Salta is a beautiful and fantastic city and im sorry we didnt get another day or two in it. Argentina is such a breath of fresh air from Bolivia. Its fairly westernised and the infrastructure, buildings and roads are fantastic. One of the best parts of our stay in Salta was on both nights we went out for steak dinners. I have never tasted steak like the steak in Argentina; its simply unreal. You hardly need to saw your knife into the meat for it to cut like a knife through butter; its that tender. The steaks themselves are incredibly big and the portions you get are 600-700g in one serving. Some people on our tour finished it all themselves but myself and Stephanie just split ours which still worked out still bigger than any steak you get at home. Steak is everywhere in Argentina and they really pride themselves like its an industry. Any bit of beef you would get in Peri and Bolivia would hop off the ground it was so tough but the beef in Argentina is spectacular.

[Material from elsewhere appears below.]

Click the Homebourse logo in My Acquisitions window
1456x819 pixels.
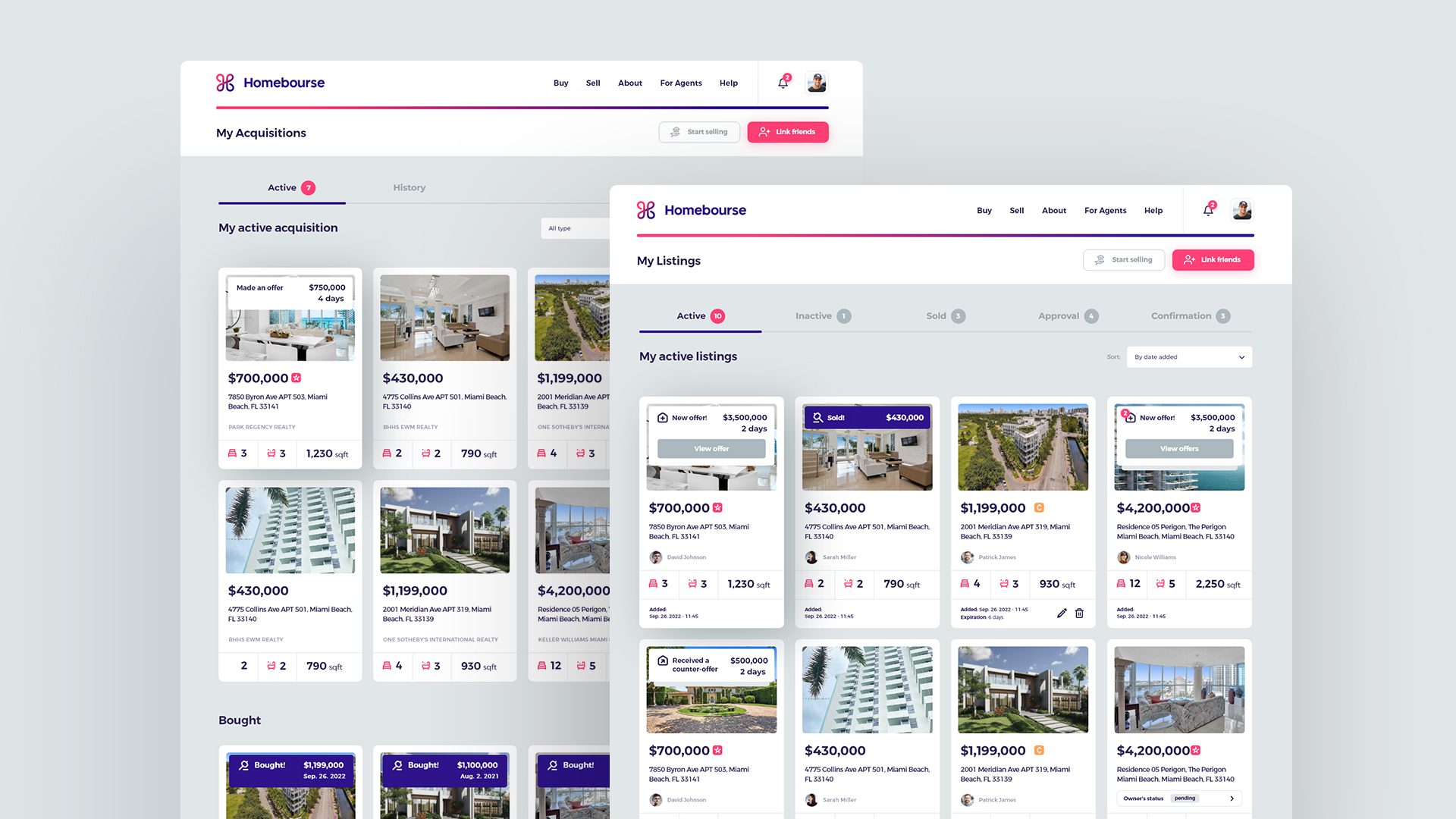[x=270, y=83]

We went horse riding on a ranch while staying in Salta. It was excellent being in a saddle on a horse most of the day and we each got to gallop a bit which was cool. I was wearing my cowboy hat that I picked up for Matchu Pitchu so I looked the part, but it was great craic. It made me want to own and ride a horse of my own some day if only I had the few acres!

Our stay in Salta was fairly action packed as on our second day we went white water rafting and zip lining in an adventure resort not far from Salta. Every excursion we do seems to beat the last but this day has topped the lot so far. For the rafting, we split into teams of 8 and paddled rubber dingies down rapids which was brilliant craic. The rafting took just over 2 hours down river over countless rapids which was a savage experience. Often on route down river over rapids the water would drench everyone and practically fill the dingy at times. We purchased a CD with pictures so ill be posting the links soon.

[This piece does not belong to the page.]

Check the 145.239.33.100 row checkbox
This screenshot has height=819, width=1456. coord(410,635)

Not everyone in our group did the zip lining which was not really for the faint hearted or those with problems with heights. We did nine zip lines altogether, the first one was 700m long over a canyon which must have been 600m high. We were harnessed up to the zip lines so it was all very safe and out last zip line took us all the way back to camp and within 10 yards of the bar, which was very cool. All in all it was a fantastic action packed day.

Im finishing this email in Puerto Iguazu after two more long days on the road from Salta. We camped in the back garden of a service station the night before last. One thing that is noticeable about the Argentineans is that they are very obliging and helpful so far. I guess they are just a step ahead of Bolivia and maybe more used to tourists passing through. Yesterday our expedition vehicle, “Bernie” broke down on the way here where we had stopped at at some old ruins of a Jesuit settlement. We ended up pushing the 20 tonne truck to get it started and at the minute its out of action again and parked up at this campsite. I think a mechanic is calling out to us to have a look but I don’t think its awful serious.

Tomorrow we are heading for the Iguazu falls which is the largest waterfalls in the world. Four times as much water passes through it every minute than Niagra Falls so its supposed to be spectacular. Ill let you know how we get on in the next blog and I should have some new photos up.